Wednesday, May 24, 2006

John Winston Howard’s moral complacency

Robert Manne discusses John Howard’s lack of anguish for the consequences of the war in Iraq. According to RM John Howard does not understand the gravity of the allied actions in Iraq.

RM is upset that JH is not agonising over the difficulties the allies are encountering. The war he claims, is unjust and immoral and based on false claims. But, to RM's annoyance, JH is relaxed, has enjoyed reasonably good opinion polls and has been dined in Washington with black-tie dinners and 19-gun salutes. To RM this is awful:

'Even if Howard continued to defend his actions strenuously, if he at least was anxious or agitated about this state of affairs, I would be able to feel for him some respect.
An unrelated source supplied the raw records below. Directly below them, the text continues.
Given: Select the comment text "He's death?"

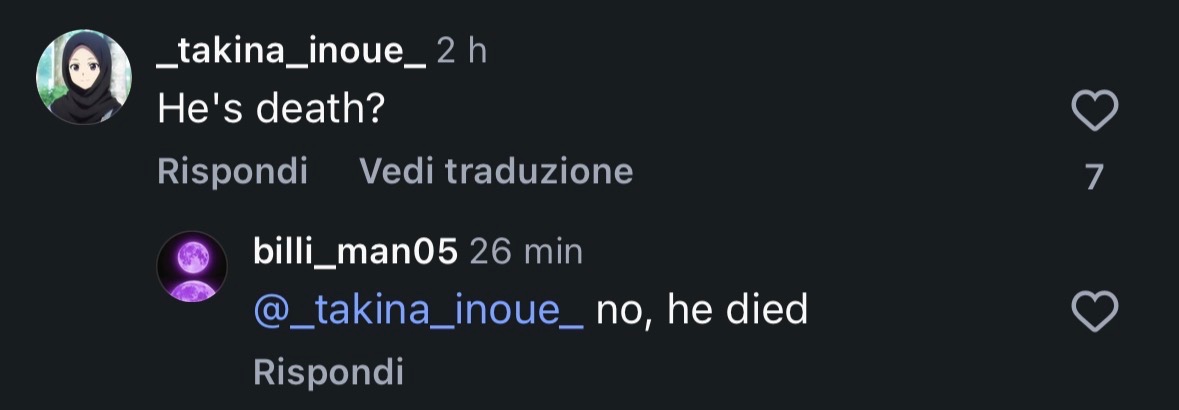Looking at the screenshot, I should [271, 111].
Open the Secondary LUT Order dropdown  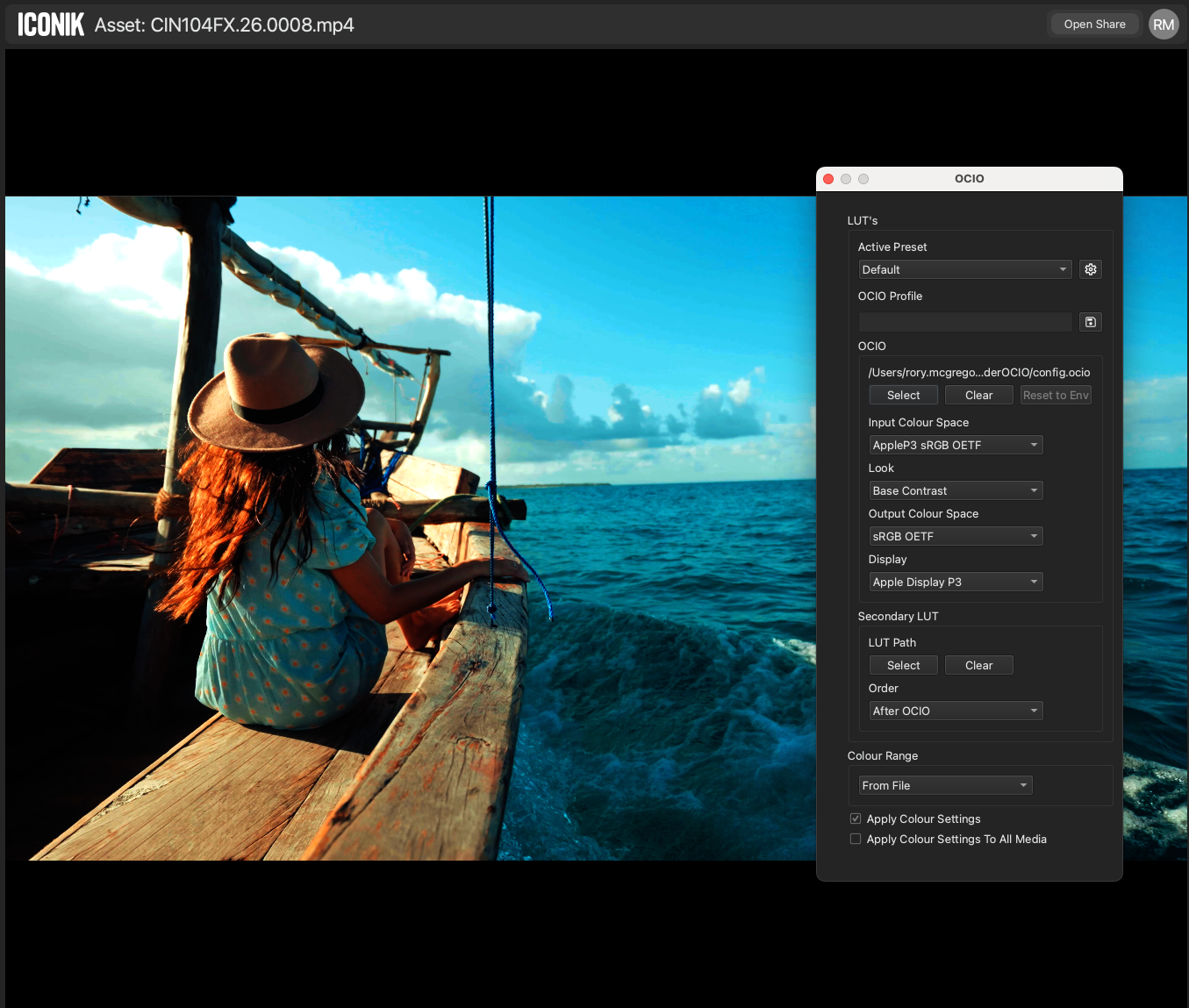955,711
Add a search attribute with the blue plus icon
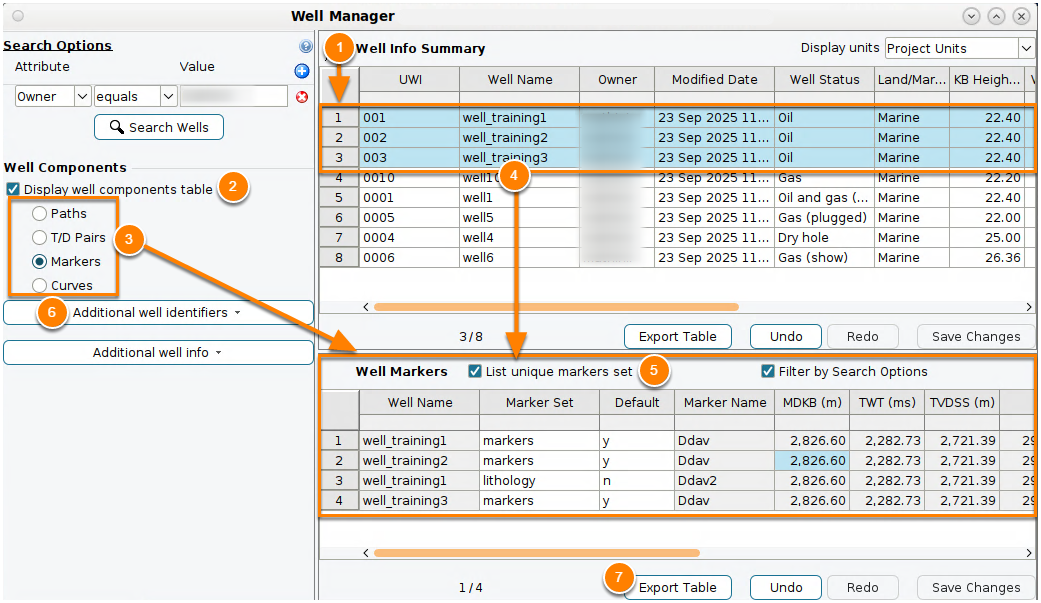 click(x=301, y=71)
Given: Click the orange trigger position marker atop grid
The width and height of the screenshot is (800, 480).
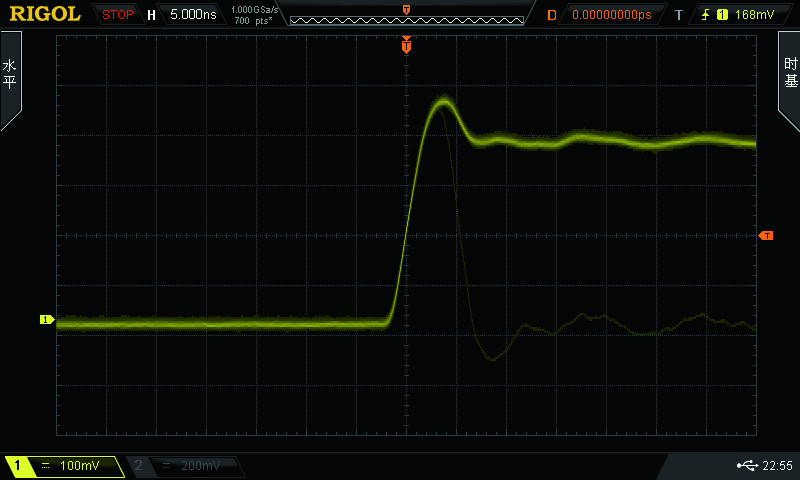Looking at the screenshot, I should pos(406,45).
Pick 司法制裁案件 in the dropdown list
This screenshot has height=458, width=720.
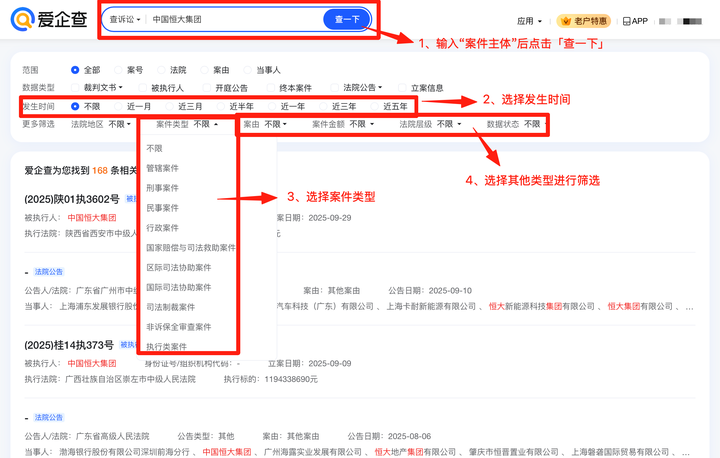170,307

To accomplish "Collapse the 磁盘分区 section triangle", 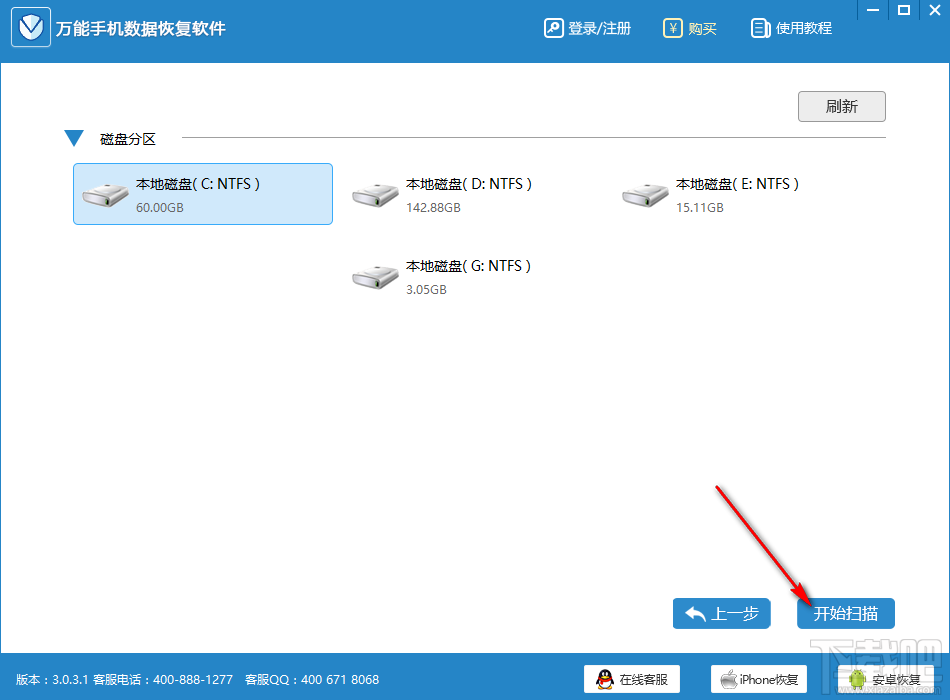I will [74, 138].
What unnerves me is the calmness of his demeanour, the apparent near-entire absence in him of a troubled conscience or the kind of self-scrutiny that might lead him eventually to remorse. Howard is one of the most nimble but also one of the most morally complacent politicians I have ever observed.
…Does he, do we, feel nothing for the families of the tens of thousands of Iraqis whose lives have been lost in the killings and the murders that have occurred since the invasion of Iraq?’
The last bit of this quote is a cheap shot from a distinguished public intellectual. JH (even more than RM) will have a keen sense of the value of life. Even his critics will agree, JH is a realist.

But JH rightly sees the deaths in Iraq as caused by those who seek to delay the worthwhile ideal of setting up a reasonably pro-Western regime in Iraq that does not torture or gas its citizens. And it is these terrorists that the US and its allies are attempting to displace and who, the morally complacent 'left' in Australia and elsewhere, are supporting by calling on the allies to abandon Iraq to its 'fate'.

But the first part of the RM quote reflects exactly why most Australians like John Howard – he is miles ahead of Beazley in the polls with sound approval ratings. Howard probably has doubts but it is not his approach to publicly present them. He is a consummate politician who deals with the reality of situations not with his personal regrets. If he is morally complacent that only reflects his conviction, sense and strength.


civitas said...

Manne removes himself from being taken seriously with this:

"The world now generally acknowledges the injustice and illegality of the invasion and the catastrophe that, even after the appointment of the so-called national unity Government, now confronts Iraq."

Patrick said...

I thought Manne removed himself from being taken seriously some time ago!

One of the more blatant examples of using the word 'world' without the suffix 'of 200 people that I ever talk to'.